WORK INSTRUCTIONS — Could you change "dropdown" to "menu" in the records from the line with "Screen dimensions: 928x529" through the end of the records, and give back only those lines with everything else left as it is?

PROVIDED RECORDS —
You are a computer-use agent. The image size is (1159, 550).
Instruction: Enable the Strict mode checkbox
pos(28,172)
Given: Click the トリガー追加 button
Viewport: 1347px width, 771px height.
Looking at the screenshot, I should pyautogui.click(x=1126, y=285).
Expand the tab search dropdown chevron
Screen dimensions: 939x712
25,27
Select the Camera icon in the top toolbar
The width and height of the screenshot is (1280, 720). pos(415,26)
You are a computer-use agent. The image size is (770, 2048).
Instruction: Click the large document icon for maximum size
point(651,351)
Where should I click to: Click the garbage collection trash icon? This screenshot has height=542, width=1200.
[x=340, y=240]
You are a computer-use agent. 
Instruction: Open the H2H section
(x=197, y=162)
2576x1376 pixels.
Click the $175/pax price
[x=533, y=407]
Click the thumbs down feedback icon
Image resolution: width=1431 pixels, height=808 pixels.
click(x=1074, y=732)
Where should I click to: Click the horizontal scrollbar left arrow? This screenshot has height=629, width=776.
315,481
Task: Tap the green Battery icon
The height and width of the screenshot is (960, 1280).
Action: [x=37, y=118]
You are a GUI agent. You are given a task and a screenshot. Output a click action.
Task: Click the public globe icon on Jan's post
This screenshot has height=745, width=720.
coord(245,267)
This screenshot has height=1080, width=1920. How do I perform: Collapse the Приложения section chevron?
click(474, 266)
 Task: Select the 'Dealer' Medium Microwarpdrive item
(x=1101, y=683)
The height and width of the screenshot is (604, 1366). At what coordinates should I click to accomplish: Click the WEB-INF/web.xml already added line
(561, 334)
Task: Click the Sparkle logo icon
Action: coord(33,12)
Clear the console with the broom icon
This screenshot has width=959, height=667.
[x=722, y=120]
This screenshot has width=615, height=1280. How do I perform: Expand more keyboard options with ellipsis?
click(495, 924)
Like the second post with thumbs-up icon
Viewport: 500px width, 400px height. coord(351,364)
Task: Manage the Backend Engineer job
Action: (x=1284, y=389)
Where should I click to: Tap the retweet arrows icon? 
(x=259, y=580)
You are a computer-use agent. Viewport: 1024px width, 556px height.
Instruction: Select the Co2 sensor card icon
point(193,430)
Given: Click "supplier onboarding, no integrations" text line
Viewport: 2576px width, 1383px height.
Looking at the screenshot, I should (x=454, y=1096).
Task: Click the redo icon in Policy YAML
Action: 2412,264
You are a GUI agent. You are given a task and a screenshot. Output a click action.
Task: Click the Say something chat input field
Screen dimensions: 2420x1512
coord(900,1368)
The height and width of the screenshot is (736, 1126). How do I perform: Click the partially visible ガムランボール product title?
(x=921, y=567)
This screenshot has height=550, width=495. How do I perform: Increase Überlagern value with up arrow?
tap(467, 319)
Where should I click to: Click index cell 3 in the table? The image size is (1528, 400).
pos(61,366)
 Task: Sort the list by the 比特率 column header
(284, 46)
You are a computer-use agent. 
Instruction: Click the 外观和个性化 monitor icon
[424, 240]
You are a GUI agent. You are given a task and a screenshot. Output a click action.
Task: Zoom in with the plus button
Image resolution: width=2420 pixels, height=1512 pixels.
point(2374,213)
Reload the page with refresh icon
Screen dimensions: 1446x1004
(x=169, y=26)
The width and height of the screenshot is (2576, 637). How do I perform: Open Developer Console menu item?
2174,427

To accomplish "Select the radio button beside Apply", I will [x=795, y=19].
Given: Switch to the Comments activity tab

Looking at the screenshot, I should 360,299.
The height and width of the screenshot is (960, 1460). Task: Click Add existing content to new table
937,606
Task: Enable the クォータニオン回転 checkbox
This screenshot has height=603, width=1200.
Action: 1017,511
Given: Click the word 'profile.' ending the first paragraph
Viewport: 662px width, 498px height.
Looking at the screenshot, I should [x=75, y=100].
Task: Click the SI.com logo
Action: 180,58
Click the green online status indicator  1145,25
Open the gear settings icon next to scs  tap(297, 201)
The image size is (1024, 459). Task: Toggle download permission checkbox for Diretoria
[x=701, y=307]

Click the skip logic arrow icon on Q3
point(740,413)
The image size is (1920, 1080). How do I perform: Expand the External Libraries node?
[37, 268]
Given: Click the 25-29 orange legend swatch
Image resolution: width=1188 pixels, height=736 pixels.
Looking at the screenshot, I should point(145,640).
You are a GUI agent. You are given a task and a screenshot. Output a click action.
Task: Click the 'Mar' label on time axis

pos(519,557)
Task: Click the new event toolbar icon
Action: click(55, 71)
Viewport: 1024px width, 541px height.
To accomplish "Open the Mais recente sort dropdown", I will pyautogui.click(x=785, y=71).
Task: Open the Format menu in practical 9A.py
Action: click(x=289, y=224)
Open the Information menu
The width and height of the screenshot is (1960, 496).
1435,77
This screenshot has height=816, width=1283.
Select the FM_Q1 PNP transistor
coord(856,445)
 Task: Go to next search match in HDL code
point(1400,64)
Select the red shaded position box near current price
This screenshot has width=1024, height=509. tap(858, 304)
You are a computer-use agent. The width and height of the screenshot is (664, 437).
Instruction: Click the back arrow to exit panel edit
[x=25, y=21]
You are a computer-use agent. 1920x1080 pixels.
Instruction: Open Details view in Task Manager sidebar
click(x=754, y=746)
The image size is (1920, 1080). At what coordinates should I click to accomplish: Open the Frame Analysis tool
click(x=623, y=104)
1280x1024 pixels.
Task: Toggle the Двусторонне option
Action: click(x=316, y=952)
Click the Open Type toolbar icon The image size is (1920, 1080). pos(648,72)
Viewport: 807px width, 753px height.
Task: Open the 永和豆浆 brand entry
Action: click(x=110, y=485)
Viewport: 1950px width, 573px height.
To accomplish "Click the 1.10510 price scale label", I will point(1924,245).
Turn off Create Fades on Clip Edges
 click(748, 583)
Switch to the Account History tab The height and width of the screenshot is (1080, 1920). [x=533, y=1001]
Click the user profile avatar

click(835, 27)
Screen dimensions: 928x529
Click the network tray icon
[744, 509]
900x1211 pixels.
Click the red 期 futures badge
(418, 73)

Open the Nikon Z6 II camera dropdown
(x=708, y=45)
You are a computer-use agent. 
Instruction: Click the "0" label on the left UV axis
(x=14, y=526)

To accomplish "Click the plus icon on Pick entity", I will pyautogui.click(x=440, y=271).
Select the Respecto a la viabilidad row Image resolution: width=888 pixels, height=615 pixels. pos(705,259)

ANSWER IN FULL —
Screen dimensions: 928x529
Click the network tray icon
[744, 509]
900x1211 pixels.
Click the red 期 futures badge
(418, 73)

Open the Nikon Z6 II camera menu
(x=708, y=45)
You are a computer-use agent. 
Instruction: Click the "0" label on the left UV axis
(x=14, y=526)

To accomplish "Click the plus icon on Pick entity", I will pyautogui.click(x=440, y=271).
Select the Respecto a la viabilidad row Image resolution: width=888 pixels, height=615 pixels. pos(705,259)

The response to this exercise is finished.